Comparatively, temporal period 704 is indicative of the time required for the transit vehicle to travel through the tunnel, including any time required to enter and exit the tracks. Further, in some embodiments, the controller is configured to add a temporal margin of safety at the beginning 705 and end 706 of the period 704 to produce a total time period 703.

Based on the train direction relative to the desired transit vehicle direction, the tunnel will be available for use during the time periods 708 temporally located either side of the time period 703.

Figure 8 illustrates an exemplary temporal visualisation of temporal event considerations made by the controller module which has determined a train scheduled to enter a tunnel from the same direction as the direction of intended travel of a transit vehicle. In this example, a train and transit vehicle may share the tunnel as long as the transit vehicle has made at least part of its journey when the train enters the tunnel. To coordinate the transit vehicle when the direction of travel of the vehicle approaching the tunnel is the same as that of the transit vehicle, the controller is configured to determine a time until the approaching vehicle reaches a tunnel end where the vehicle will exit the tunnel and the transit vehicle will exit the tunnel, and, determine the tunnel is available for use when the time required by the transit vehicle to travel through the tunnel is greater than the time until the approaching vehicle reaches a tunnel end where the vehicle will exit the tunnel. In each case, the controller is configured to output a signal operable to control action of the transit vehicle when the tunnel is determined as available for use. Re-launch of the UAV may occur when at least the transit vehicle has travelled through the tunnel.

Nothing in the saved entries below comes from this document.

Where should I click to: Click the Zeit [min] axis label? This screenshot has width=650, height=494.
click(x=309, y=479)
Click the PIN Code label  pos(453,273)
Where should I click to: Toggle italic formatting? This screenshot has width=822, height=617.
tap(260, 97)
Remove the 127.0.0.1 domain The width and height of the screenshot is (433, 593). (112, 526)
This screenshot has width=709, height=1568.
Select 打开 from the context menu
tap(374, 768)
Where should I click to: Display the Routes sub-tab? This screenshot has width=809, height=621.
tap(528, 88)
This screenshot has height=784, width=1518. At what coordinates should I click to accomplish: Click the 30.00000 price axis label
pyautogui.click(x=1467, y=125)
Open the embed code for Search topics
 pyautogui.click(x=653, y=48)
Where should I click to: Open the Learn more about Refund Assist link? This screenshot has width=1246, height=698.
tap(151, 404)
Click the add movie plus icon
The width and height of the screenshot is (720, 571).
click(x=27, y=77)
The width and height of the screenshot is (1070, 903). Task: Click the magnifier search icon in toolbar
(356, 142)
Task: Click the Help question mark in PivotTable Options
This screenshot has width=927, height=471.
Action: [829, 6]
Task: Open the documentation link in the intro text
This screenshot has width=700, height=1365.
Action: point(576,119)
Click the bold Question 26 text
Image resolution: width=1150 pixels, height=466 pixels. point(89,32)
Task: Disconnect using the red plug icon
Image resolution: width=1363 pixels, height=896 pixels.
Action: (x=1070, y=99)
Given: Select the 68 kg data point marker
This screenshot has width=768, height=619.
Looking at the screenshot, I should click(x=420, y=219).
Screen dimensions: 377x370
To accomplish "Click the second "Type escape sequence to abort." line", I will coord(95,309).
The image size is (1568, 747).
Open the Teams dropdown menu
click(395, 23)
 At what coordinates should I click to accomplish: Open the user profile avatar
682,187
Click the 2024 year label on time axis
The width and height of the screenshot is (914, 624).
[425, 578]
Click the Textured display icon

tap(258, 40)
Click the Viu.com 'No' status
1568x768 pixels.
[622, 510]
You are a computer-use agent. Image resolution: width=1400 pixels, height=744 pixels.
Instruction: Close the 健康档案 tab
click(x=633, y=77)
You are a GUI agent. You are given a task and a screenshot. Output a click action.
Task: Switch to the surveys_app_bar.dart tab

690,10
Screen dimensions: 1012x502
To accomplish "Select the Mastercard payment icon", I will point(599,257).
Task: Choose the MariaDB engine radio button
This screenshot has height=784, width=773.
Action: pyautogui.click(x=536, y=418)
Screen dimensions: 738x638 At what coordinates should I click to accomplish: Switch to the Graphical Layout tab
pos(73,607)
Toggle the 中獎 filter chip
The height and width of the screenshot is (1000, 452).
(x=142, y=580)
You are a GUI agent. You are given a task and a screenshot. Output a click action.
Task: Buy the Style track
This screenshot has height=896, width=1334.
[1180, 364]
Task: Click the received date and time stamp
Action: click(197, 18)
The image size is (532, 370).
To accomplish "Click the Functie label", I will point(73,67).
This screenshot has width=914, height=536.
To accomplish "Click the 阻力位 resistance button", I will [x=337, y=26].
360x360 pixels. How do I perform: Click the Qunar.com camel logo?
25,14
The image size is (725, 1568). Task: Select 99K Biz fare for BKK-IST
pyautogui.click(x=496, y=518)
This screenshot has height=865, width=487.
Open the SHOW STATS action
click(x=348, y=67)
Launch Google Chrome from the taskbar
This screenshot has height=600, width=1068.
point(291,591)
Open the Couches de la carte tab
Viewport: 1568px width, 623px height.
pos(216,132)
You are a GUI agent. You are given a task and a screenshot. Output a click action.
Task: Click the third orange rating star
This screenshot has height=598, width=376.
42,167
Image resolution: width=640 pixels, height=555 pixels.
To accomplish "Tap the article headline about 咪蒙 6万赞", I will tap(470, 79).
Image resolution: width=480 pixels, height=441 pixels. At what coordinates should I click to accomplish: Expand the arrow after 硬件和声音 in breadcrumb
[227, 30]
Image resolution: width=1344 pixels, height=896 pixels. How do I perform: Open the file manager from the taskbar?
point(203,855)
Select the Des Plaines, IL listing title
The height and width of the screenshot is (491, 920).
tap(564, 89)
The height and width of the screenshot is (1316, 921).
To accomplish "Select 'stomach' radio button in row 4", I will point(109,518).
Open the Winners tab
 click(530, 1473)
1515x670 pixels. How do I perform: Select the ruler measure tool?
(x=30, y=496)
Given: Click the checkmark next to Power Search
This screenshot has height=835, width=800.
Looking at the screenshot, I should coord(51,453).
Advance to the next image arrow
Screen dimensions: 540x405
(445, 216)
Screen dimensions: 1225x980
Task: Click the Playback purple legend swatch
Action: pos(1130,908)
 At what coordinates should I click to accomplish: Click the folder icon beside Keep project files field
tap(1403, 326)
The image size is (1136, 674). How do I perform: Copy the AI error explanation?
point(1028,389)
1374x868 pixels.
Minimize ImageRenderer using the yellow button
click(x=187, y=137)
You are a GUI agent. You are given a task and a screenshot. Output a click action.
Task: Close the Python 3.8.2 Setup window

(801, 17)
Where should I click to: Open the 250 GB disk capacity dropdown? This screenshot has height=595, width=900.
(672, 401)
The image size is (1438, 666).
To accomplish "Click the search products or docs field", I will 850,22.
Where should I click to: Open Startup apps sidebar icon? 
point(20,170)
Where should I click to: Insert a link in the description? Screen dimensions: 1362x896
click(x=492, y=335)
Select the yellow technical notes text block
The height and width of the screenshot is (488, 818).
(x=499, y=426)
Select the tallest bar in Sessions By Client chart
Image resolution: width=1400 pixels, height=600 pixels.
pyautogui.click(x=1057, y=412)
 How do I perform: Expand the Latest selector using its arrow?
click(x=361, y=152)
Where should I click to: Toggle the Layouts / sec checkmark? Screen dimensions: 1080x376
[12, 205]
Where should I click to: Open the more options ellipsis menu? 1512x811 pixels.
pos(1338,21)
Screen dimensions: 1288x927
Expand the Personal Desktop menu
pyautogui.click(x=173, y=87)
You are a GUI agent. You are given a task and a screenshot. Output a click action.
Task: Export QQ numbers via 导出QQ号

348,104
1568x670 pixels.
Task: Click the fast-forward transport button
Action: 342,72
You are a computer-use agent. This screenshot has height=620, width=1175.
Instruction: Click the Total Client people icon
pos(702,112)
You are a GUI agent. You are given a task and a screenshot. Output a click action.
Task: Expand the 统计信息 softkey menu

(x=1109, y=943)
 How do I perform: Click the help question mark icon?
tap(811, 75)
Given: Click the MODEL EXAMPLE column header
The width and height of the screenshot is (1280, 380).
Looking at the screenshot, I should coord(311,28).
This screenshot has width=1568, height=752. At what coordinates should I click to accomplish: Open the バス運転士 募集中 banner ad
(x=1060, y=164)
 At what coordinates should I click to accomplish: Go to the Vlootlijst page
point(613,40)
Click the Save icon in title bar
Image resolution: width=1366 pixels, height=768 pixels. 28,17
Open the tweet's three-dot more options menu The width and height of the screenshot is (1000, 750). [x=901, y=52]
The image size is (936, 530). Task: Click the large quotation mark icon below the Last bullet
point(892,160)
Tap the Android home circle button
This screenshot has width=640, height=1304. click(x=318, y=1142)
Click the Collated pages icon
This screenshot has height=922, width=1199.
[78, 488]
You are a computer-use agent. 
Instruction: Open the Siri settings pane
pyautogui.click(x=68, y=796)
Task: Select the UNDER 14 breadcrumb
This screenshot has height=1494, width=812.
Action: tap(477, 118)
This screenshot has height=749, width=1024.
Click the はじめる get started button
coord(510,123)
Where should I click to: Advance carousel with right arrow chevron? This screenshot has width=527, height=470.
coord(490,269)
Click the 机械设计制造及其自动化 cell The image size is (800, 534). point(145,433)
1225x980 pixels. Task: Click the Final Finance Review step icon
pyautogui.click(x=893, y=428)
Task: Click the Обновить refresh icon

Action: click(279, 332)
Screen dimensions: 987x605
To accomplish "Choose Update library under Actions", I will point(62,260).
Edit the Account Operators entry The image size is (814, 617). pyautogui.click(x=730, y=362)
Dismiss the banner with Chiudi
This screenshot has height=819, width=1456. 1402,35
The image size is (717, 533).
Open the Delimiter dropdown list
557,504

Other tasks operated by the controller include determination of the distance to the closest UAV navigating to an end of a tunnel, and when the transit vehicle is not closest that tunnel end, the controller is configured to signal the transit vehicle to move to the other tunnel end. Conversely, the controller is configured to signal the transit vehicle to stay at the current tunnel end when an inbound UAV is navigating to that same tunnel end. Where in the foregoing description reference has been made to elements or integers having known equivalents, then such equivalents are included as if they were individually set forth. Although the invention has been described by way of example and with reference to particular embodiments, it is to be understood that modifications and/or improvements may be made without departing from the scope or spirit of the invention.